Imaging scans (x-ray, CT, MRI, nuclear scans, ultrasound)

Dye-injection studies such as a diskogram to identify painful disks in the spine or myelogram to identify areas of spinal nerve compression

Electromyography and nerve conduction studies to identify nerve abnormalities

Muscle diagnostic modalities

 

For example, minimally invasive imaging-guided techniques are used by clinicians to evaluate and treat pain, e.g., lower back pain.19 Image-guided techniques, such as computed tomography (CT)–guided imaging, provide greater ease and success than “blind injections.”19 Injection therapies are also performed using fluoroscopically.

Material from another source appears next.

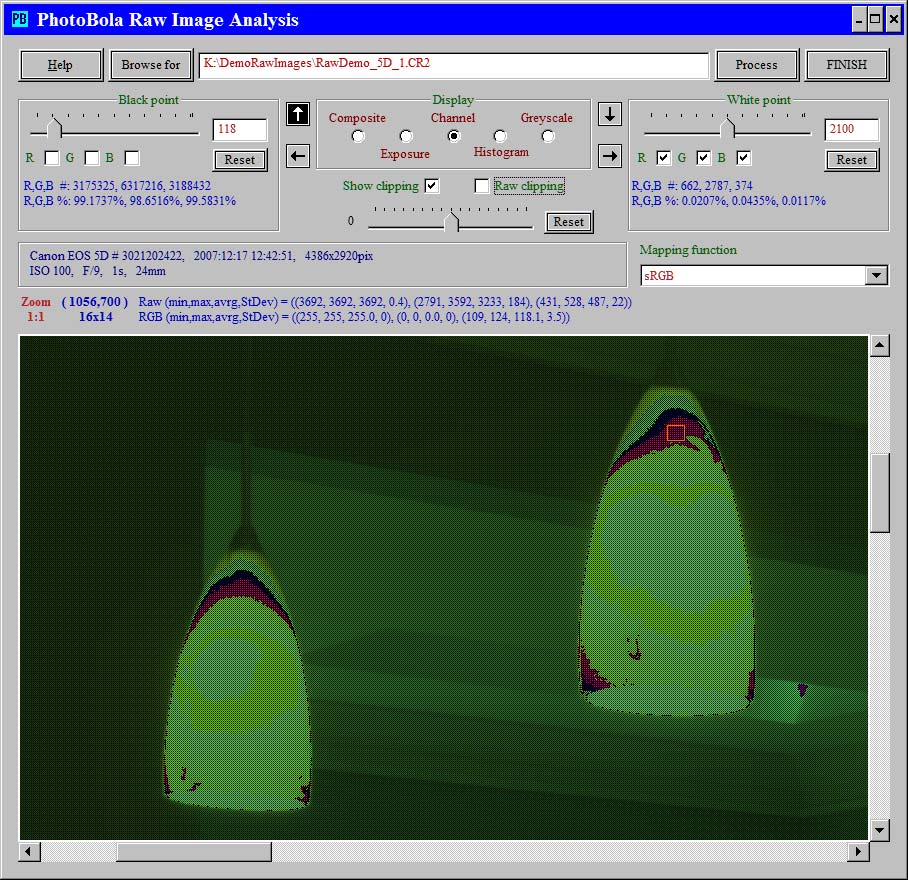908x880 pixels.
Task: Click the vertical scrollbar down arrow
Action: pyautogui.click(x=879, y=829)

Ultrasound-guided pararadicular injections

have been compared to CT-controlled interventions.19 This procedure was shown to be a safe, effective alternative for treating lower back pain.19,20

 

Managing Pain

 

Acute and chronic pain conditions could be managed with either pharmacological or non-pharmacological approaches. Non-pharmacological approaches may include physical therapies, spinal cord stimulation (SCS), and transcutaneous electrical nerve stimulation (TENS). Chronic, refractory pain may be managed better using a multidisciplinary approach, i.e., a combination of the above approaches.

 

Pharmacological Pain Treatments

 

Pharmacological management of pain includes acetaminophen, non- steroidal anti-inflammatory drugs (NSAIDs) (ibuprofen and aspirin), and opioids such as morphine, and codeine.21 Recommended pharmacotherapies for acute low back pain also include NSAIDs with or without a skeletal muscle relaxant.22 Pharmacological options include several drugs, such as:22-27

 

Non-narcotic analgesics, such as NSAIDs (e.g., aspirin, ibuprofen, naproxen, indomethacin, ketorolac, celecoxib), acetaminophen, and corticosteroids

Narcotics such as opioids (e.g., codeine, oxycodone, morphine, hydromorphone, methadone, meperidine, fentanyl, tramadol) and antidepressants (e.g., tertiary-amine TCAs)

Cannabinoids (e.g., THC, CBD, CBC, THCV)

Antiepileptic drugs (e.g., gabapentin and pregabalin)

Muscle relaxants (e.g., carisoprodol, carisoprodol, chlorzoxazone, cyclobenzaprine, metaxalone, methocarbamol, orphenadrine, baclofen, ozobax, tizanidine)

Topical analgesic drugs (e.g., diclofenac Emulgel, ketoprofen gel, piroxicam gel, diclofenac Flector plaster, Lidocane)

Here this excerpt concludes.